苏素好奇的问:“云思是谁啊,从来没听他提过。”
程洛雨说:“我们俩高中共同的好朋友啊,辰松原来的铁哥们,俩人形影不离的,是个漫画家!”
“不是朋友。”辰松粗鲁的拒绝那个结论,站起来说:“算不上什么哥们,我们吃饱了,就先走了。”
“喂,发什么疯……”苏素无奈的拿着他的包起身追赶,还回头道歉说:“姐姐对不起,他今天心情不好。”
程洛雨皱着眉头看向辰松的背影,而后笑了下,什么都没再说。
婚礼,像场艰难的战斗,要准备的东西简直比碗里的芝麻还要多,对相爱的情侣都是考验,更何况辰松这种满心抗议的人。
他这日回到独居的家后,连衣服都没换,就呆呆的从沙发上坐到了晚上。
夜晚降临了,房子里一片漆黑。
真的要结婚吗,和那个肤浅的、让他感觉不到半点爱意的小姑娘?
那这辈子,简直和父亲同样悲剧。
要是像他一样死了就好了,所有的烦恼都一了百了。
辰松这样胡思乱想着,身体都开始颤抖,最后他握紧拳头下了决心:不、绝对不能结婚,他答应过蒋云思的事,不可以这辈子都办不到。

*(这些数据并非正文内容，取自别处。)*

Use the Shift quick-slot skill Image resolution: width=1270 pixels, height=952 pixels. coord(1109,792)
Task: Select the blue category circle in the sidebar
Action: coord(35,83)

而后,又渐渐松了拳头,想起医院里插着氧气管的爷爷,迟疑片刻,拿起手机拨通秘书的电话:“喂,给我订一张明天去北京的机票,不要告诉任何人,就说我去杭州开会了。”
这四年,混混噩噩的,好像坐了牢似的。
蹲在卧室准备行李的辰松甚至有点茫然,不晓得自己该不该刑满释放。
他把这些日子默默给蒋云思买的礼物都翻了出来,什么进口水彩、手表、绝版画册、漫画手办……把旅行箱堆的乱七八糟。
收拾到最后,又泄了气似的全都倒出来。
简直像个傻子似的,当初一声不吭的分手,现在带着这些没用的,是去干什么?
辰松很害怕,害怕看见蒋云思的脸,又怕永远都见不到。
正是这种恐惧,让他拖了如此之久的时间,辰松很清楚,再去找那个被他抛弃了又抛弃的人,是要带着永远去的,如今的蒋云思,不可能再接受得过且过的“恋爱”了。
他们彼此早就长大成人。
作者有话要说:
☆、第七十八章
辰松这个人做事总是显得很从容,他自己也从心底里受不了旁人紧张兮兮畏首畏尾,大概是直至这次去北京,才恍然明白什么叫做害怕失去,简直怕到想从机场逃回青岛,完全鼓不起勇气再站在蒋云思面前,迷惑他、控制他、以他心底的神自居——从前的爱,真的因为沾沾自喜,而太过自以为是。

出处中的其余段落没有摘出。